Falling coverage ratios could force Dutch pension funds to increase their fixed income allocations to reduce risk, according to AXA Investment Managers.
Speaking at a recent conference organised by IPE sister publication Pensioen Pro, Hanneke Veringa, country manager AXA IM, noted that fixed income investments had risen sharply between 2007 and 2011 but remained unchanged since then.
She said interest rates posed the largest risk for pension funds, “as a movement of a single percentage point has a 10-percentage-point effect on a scheme’s funding on average”.
In her opinion, the sector has focused too much on cost-cutting and simplifying arrangements in recent past years rather than creating a safety net for sharply dropping funding ratios.

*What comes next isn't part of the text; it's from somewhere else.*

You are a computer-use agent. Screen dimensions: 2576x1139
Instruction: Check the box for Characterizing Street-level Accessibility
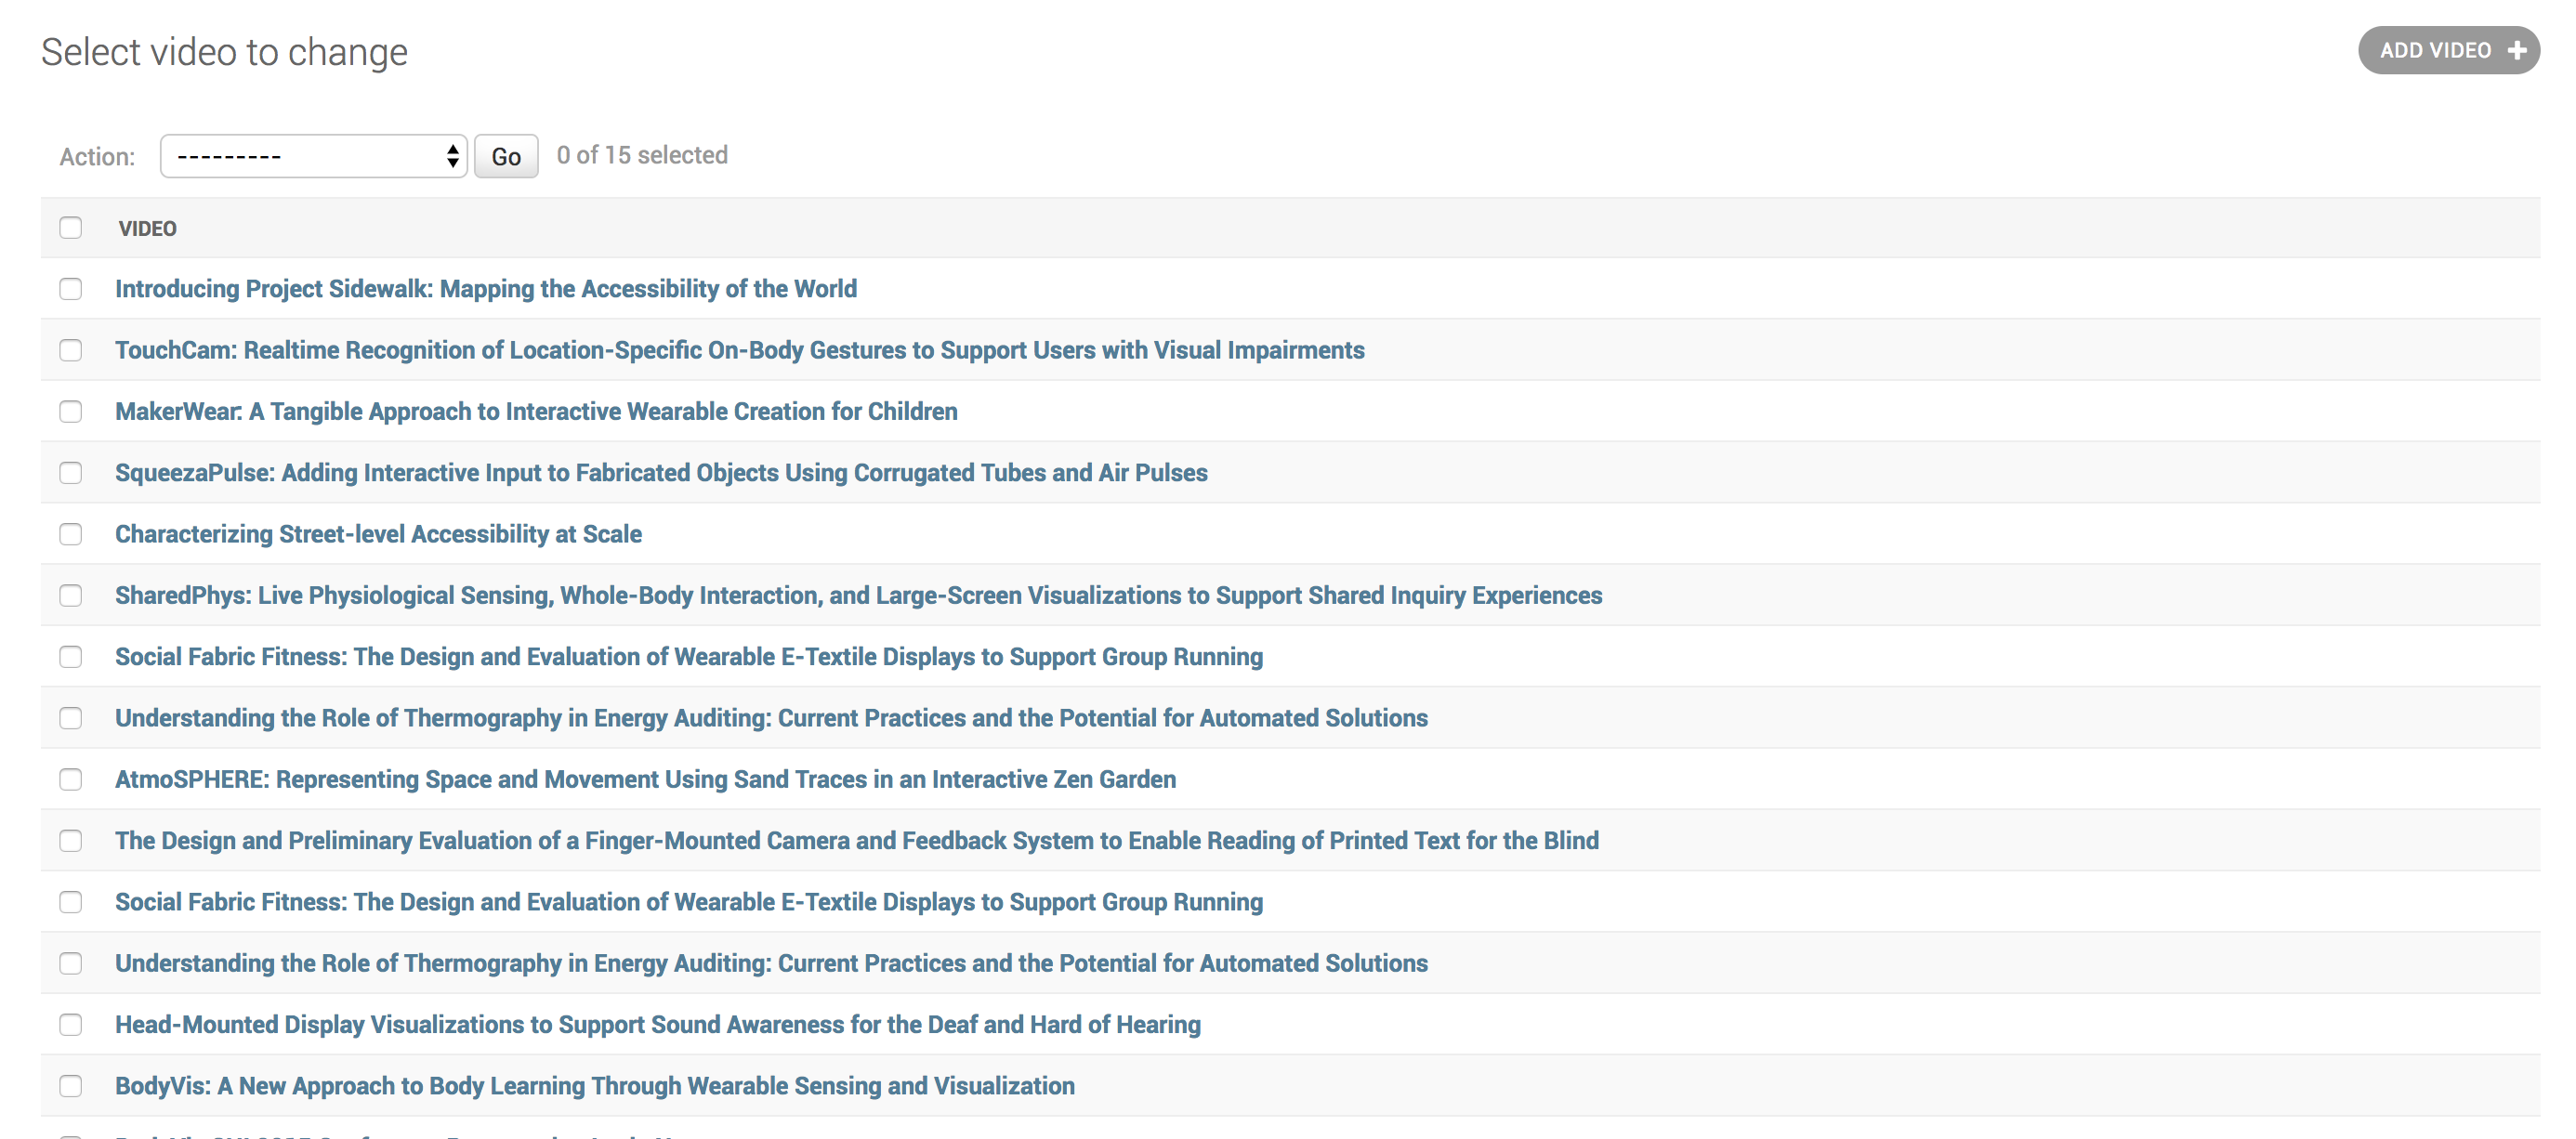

She said pension funds should visualise their risk management through a “risk grid”, showing the relationship between funding and the securities in their investment portfolios.
“Make clear what the chances are so that coverage drops within a year by 5 percentage points to less than 95%, and decide how the asset allocation should be adjusted to avoid the pain barrier,” she said.
Veringa said the outlook for risk-bearing investments was “not promising” over the next 18 months, with only credit scoring a plus, and the expectations for government bonds being the worst.
“Currently, AXA is replacing government bonds with credit,” she said.
In her view, Dutch pension funds should review their estimates for future returns and develop scenarios based on long-term low interest rates, “as everything is to change”.
Also speaking at the conference, Canadian pensions expert Keith Ambachtsheer recommended splitting pension funds into an accrual scheme and a benefits plan, which, respectively, should focus on generating returns for active participants and offering security to pensioners.
“The elements of accrual and benefits combined in the current schemes are contradictory, and are the reason why both active participants and pensioners are dissatisfied,” he said.
In Ambachtsheer’s opinion, the accrual scheme should invest predominantly in equity, whereas the payment one should aim at investments that match liabilities, adding that over-50s should gradually move from the accrual fund to the benefits scheme.
Ambachtsheer also said the 70% replacement ratio of the average salary – a common aim of Dutch pension funds – could be lowered, “as several studies in Canada have suggested 50% is often sufficient to continue the desired life style”.
He added: “A much lower target accrual would make pensions much more affordable. Key is finding the percentage that matches a pension fund’s target group.”